_What to produce_
Convert the lines of the material between the line containing "At what (x,y)" and the line containing "Looking at the", inclusive, into a Markdown table with the columns Row and Line, omitting blank lines and leaving the pictures out.

┌─ Records shown

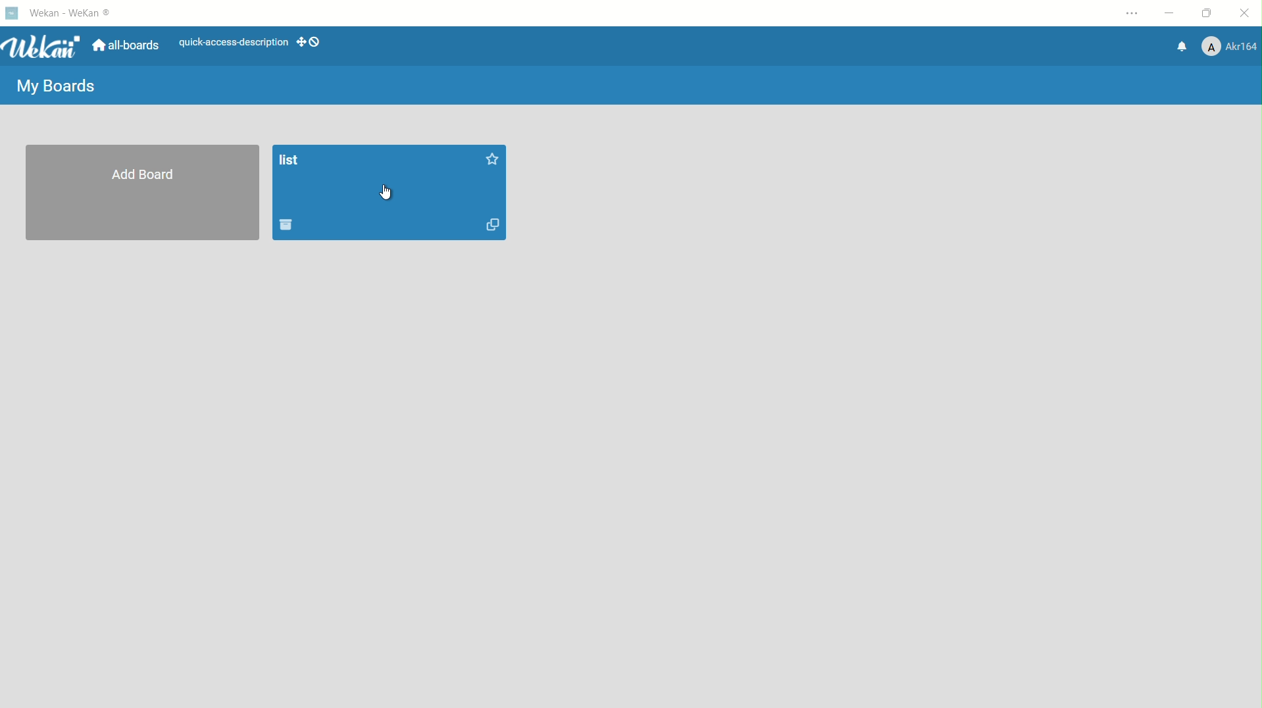 This screenshot has height=708, width=1262. What do you see at coordinates (495, 159) in the screenshot?
I see `add star to this board` at bounding box center [495, 159].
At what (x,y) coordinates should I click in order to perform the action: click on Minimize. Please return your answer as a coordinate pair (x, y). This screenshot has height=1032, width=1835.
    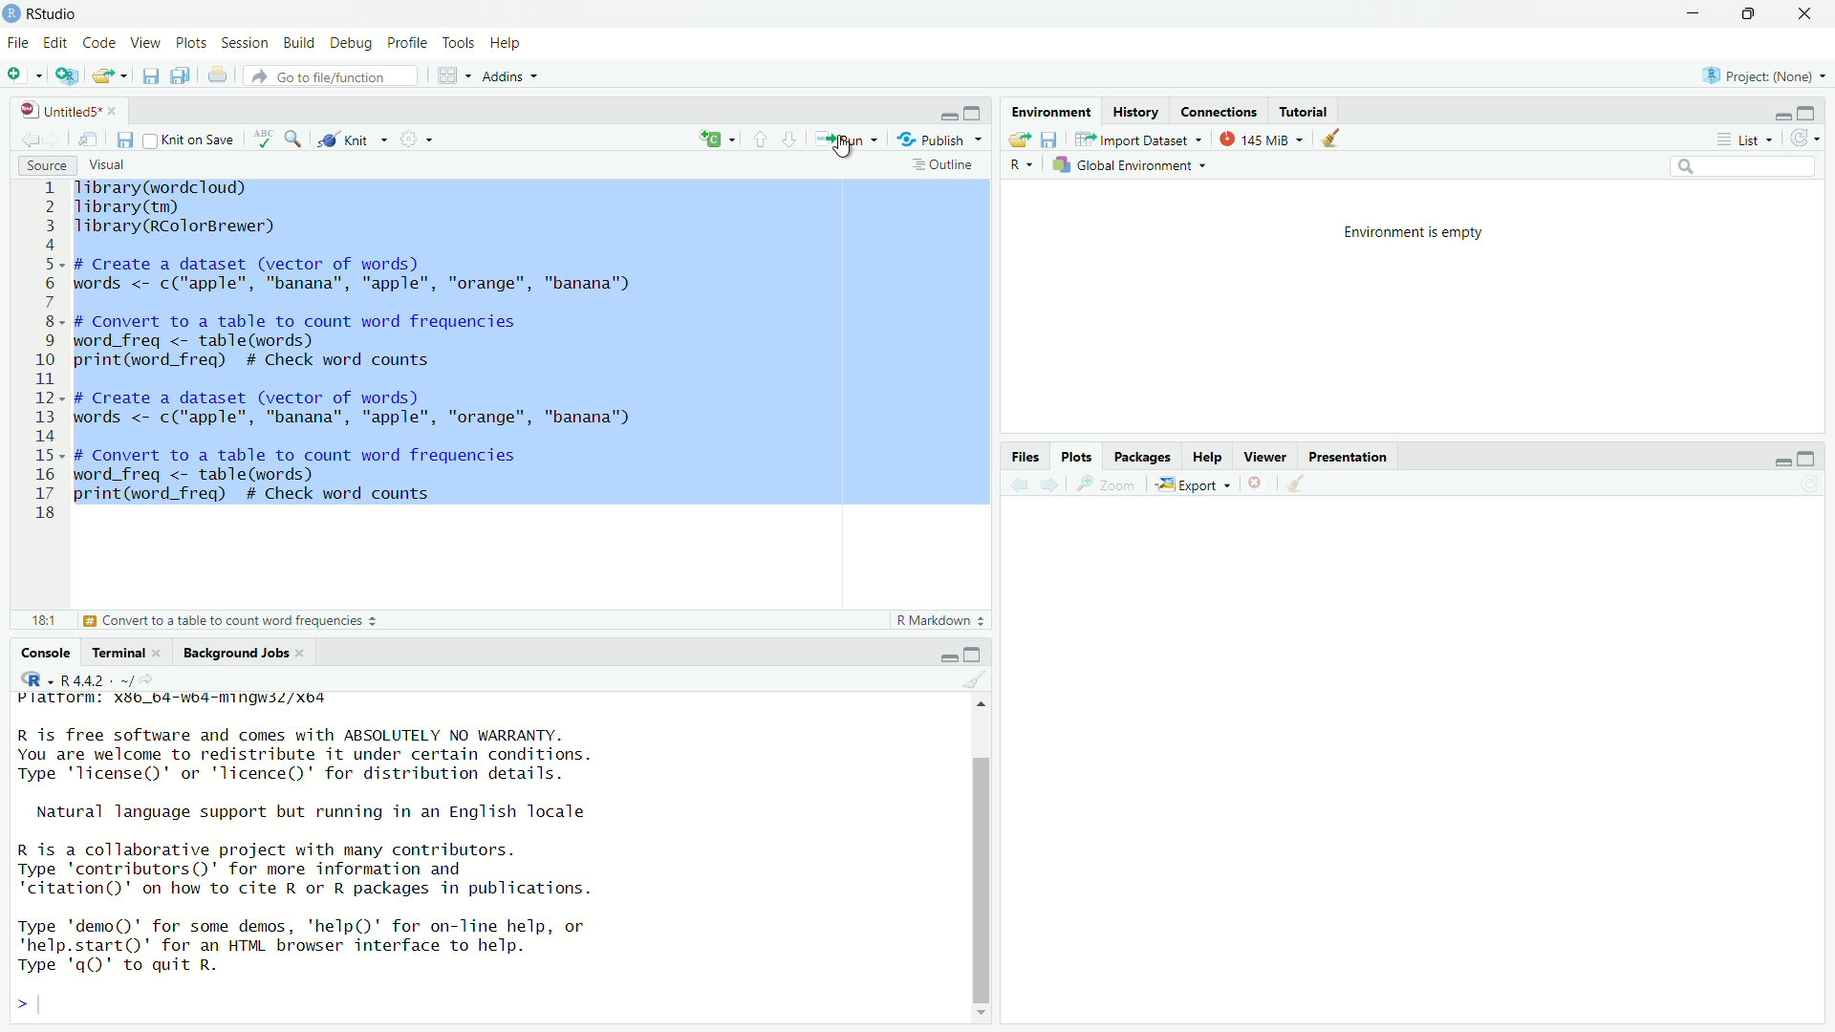
    Looking at the image, I should click on (1777, 464).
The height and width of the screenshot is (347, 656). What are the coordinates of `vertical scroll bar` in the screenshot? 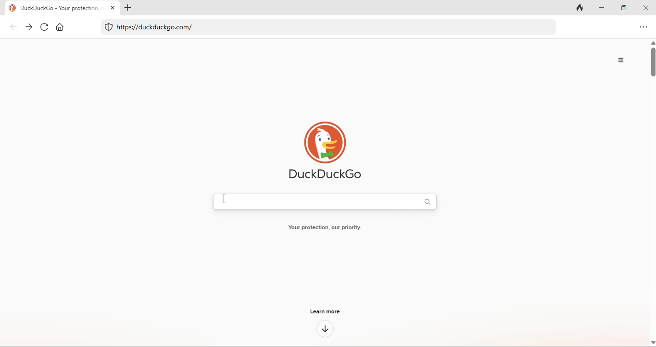 It's located at (652, 192).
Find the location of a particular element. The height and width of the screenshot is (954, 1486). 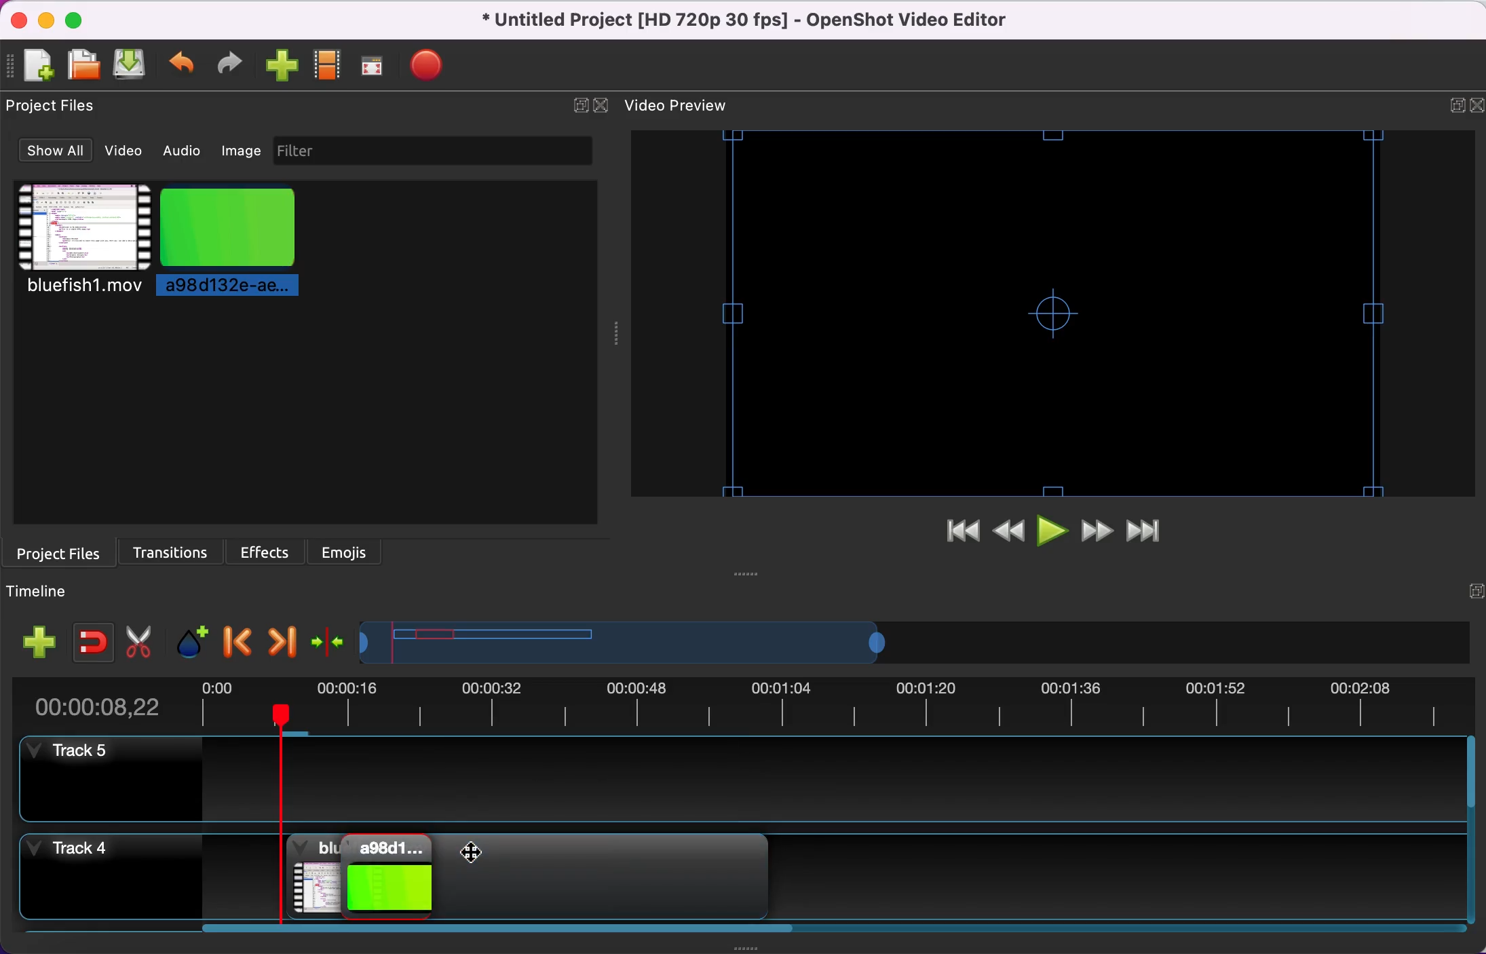

expand/hide is located at coordinates (577, 107).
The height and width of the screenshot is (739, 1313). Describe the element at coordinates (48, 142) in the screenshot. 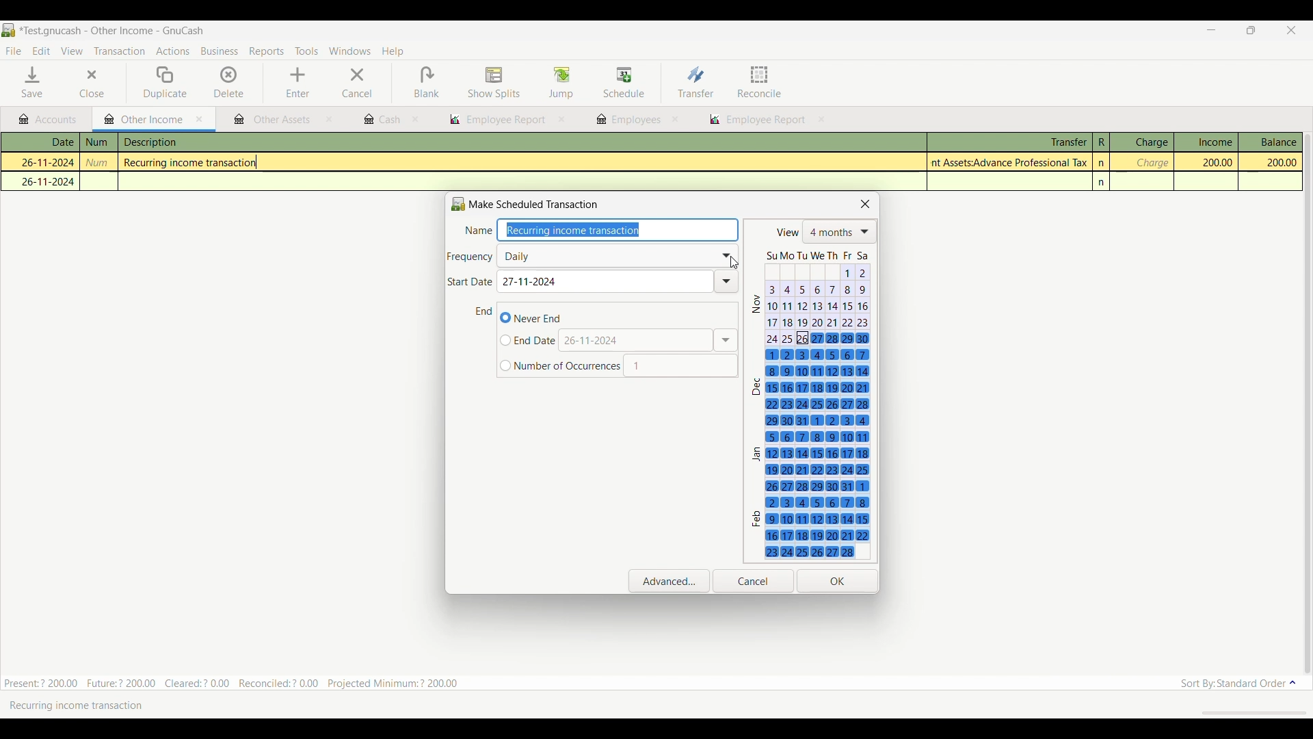

I see `Date` at that location.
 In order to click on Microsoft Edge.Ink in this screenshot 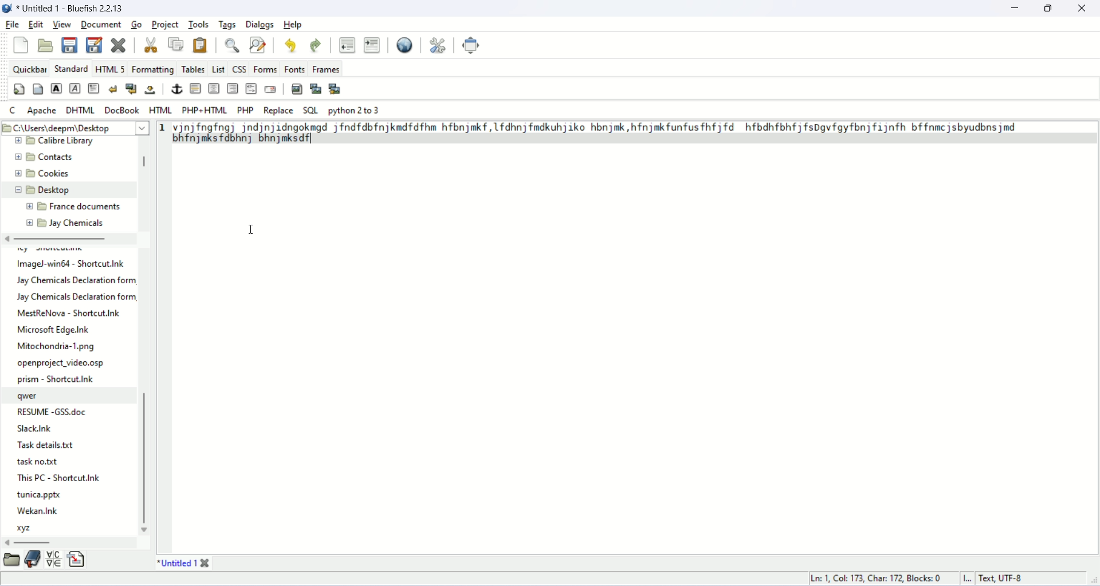, I will do `click(54, 330)`.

└─

_Response below_
| Row | Line |
|---|---|
| 1 | At what (x,y) coordinates should I click in order to perform the action: click on Minimize. Please return your answer as a coordinate pair (x, y). This screenshot has height=1032, width=1835. |
| 2 |     Looking at the image, I should click on (1777, 464). |